LAMBDA POWDER DOSER for Dispensing Lithium-Ion Battery Precursor - Silicon and Ferrocene Mixture in the Lithium Battery improvisation study. 

Lithium-ion batteries (LIBs) are highly regarded in various applications, including portable electronics, electric vehicles, and aerospace, thanks to their superior energy density and higher voltages. Commercial LIBs typically use graphite for the anodes due to its longevity, availability, and cost-effectiveness. However, graphite's specific capacity is becoming insufficient for high-energy demands. Silicon, with its tenfold higher theoretical capacity is a promising alternative. Yet, it faces capacity issues due to significant volume changes during lithium insertion/extraction.

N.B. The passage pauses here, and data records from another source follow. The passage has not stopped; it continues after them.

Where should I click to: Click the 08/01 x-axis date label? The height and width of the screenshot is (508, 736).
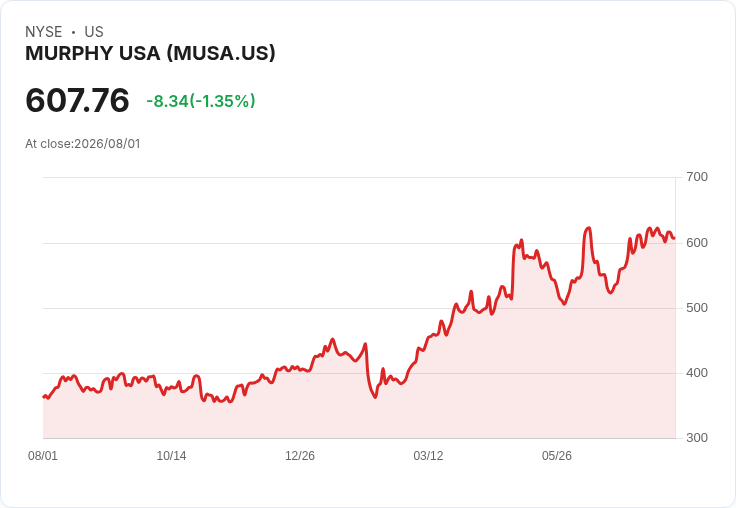click(43, 456)
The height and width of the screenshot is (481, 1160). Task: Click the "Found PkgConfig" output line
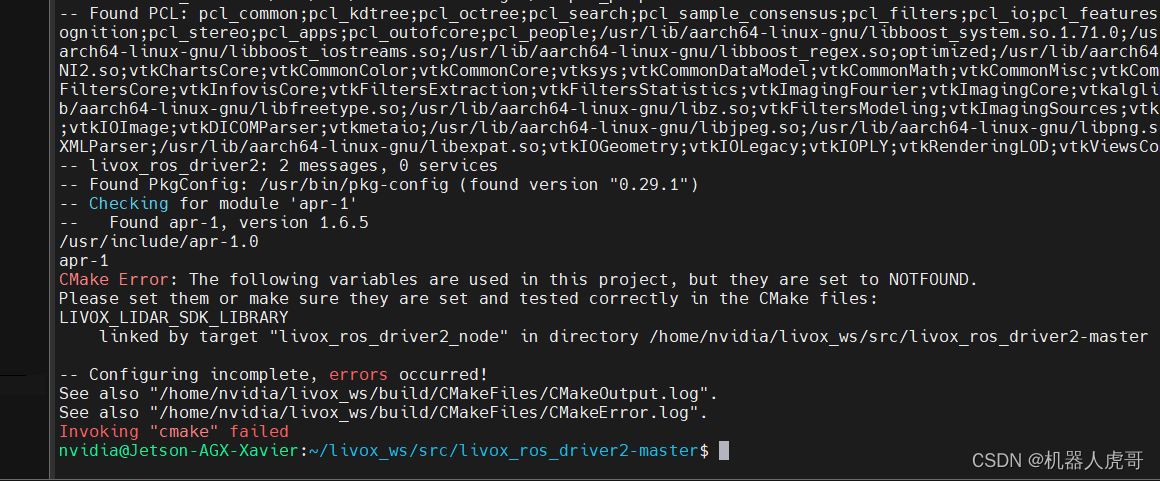click(379, 184)
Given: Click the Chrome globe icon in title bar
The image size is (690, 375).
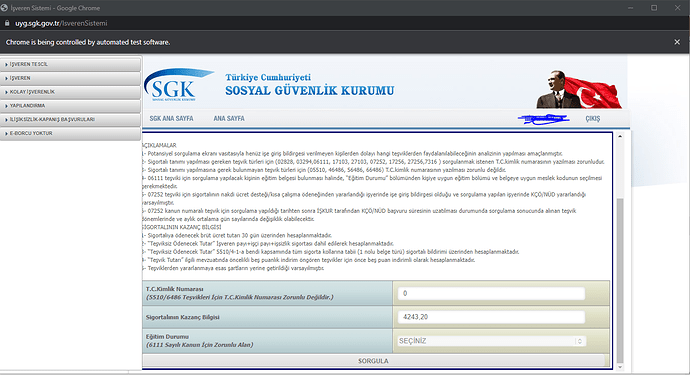Looking at the screenshot, I should 4,8.
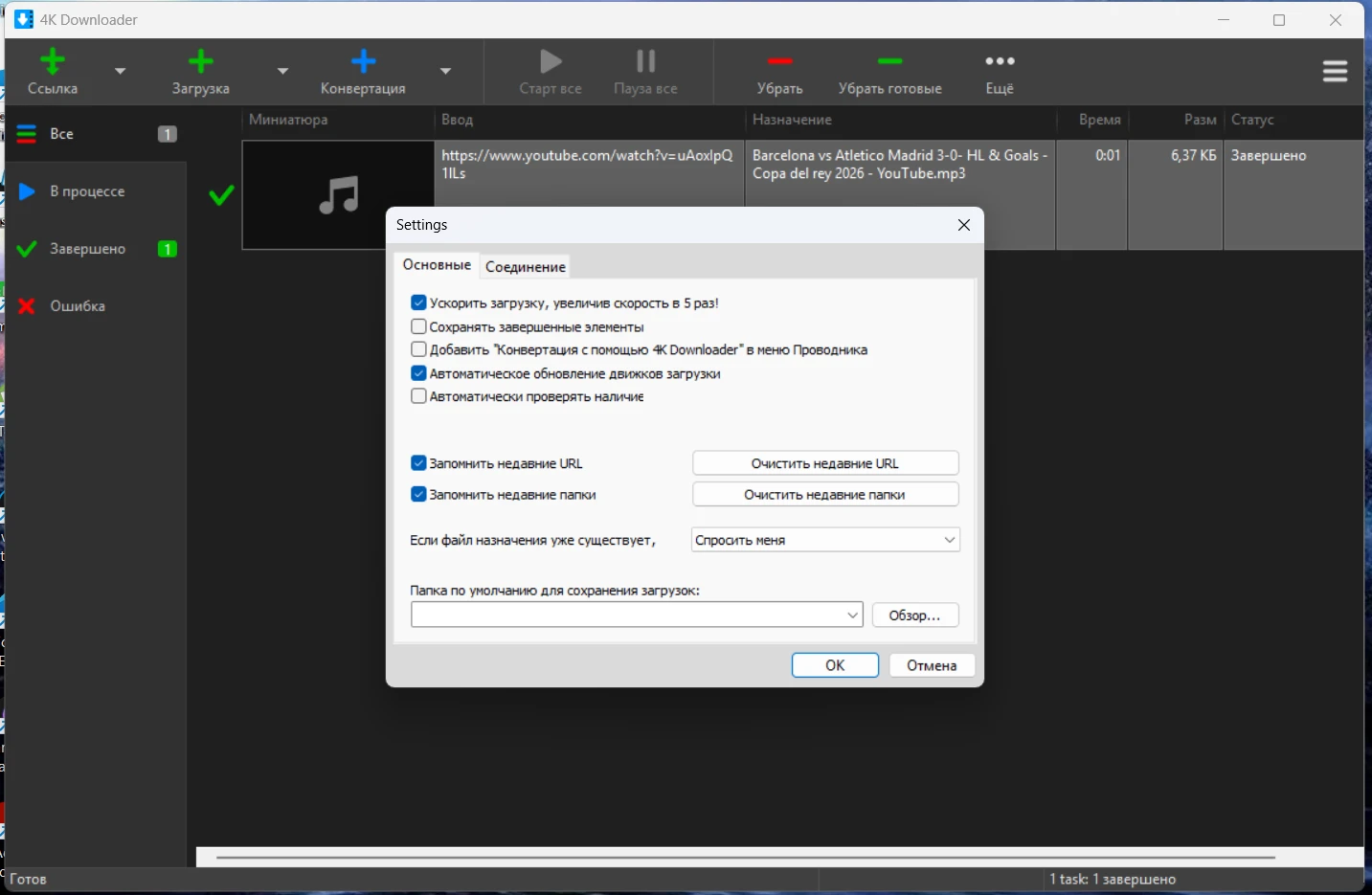Click the Загрузка green plus icon

click(200, 62)
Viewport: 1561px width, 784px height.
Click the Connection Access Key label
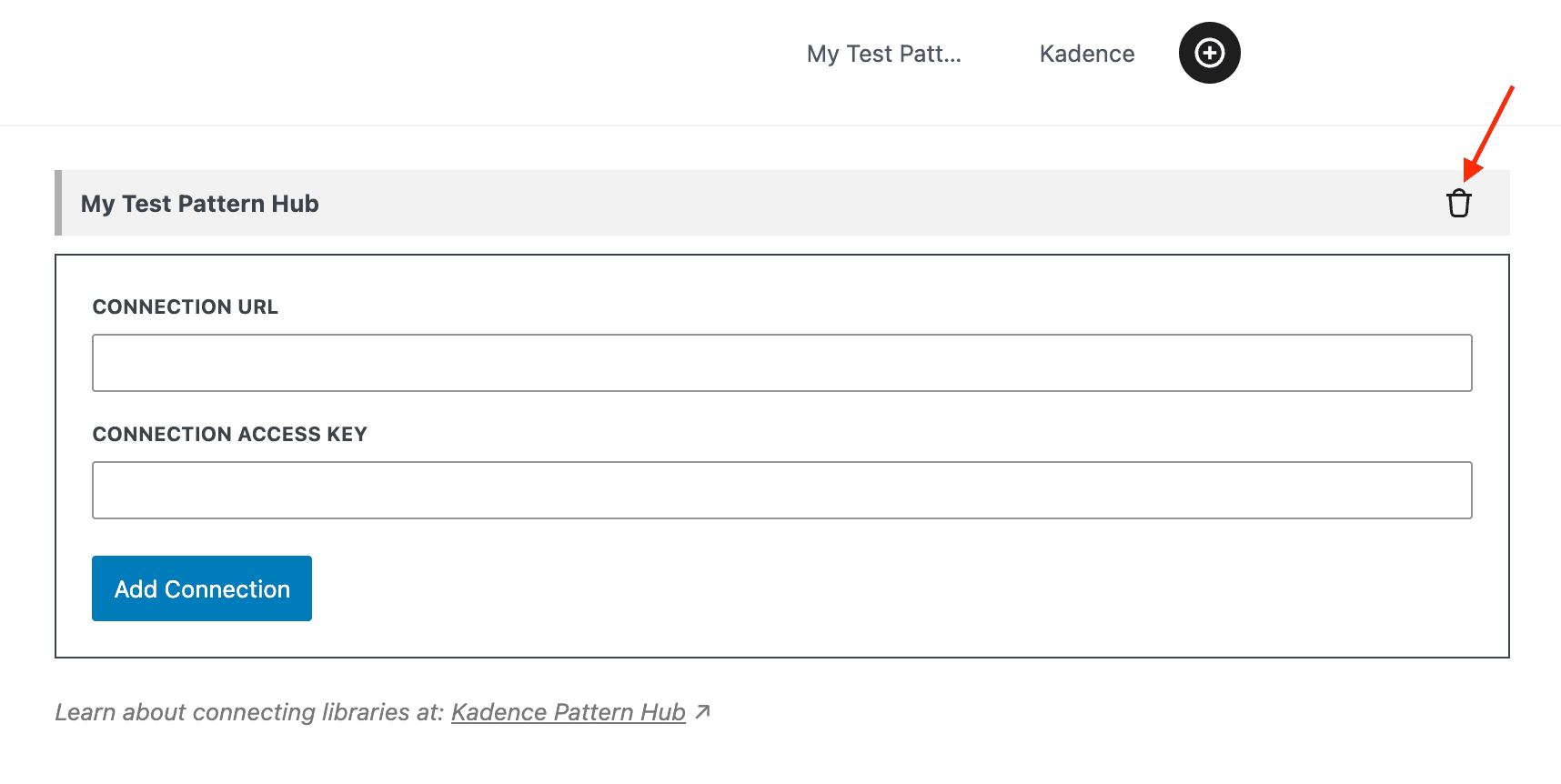(229, 434)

To address this, Chinese researchers developed a method to embed silicon nanoparticles within conductive layers like graphene. They accomplished this through an ultra-fast, one-step, and scalable process for synthesizing graphene@Fe–Si nanoparticles using atmospheric pressure surface-wave-sustained plasma. 

Fig 1: The 0.2L LAMDBA DOSER fixed to the SWS plasma generator for the synthesis of the silicon-based core-shell nanoparticles.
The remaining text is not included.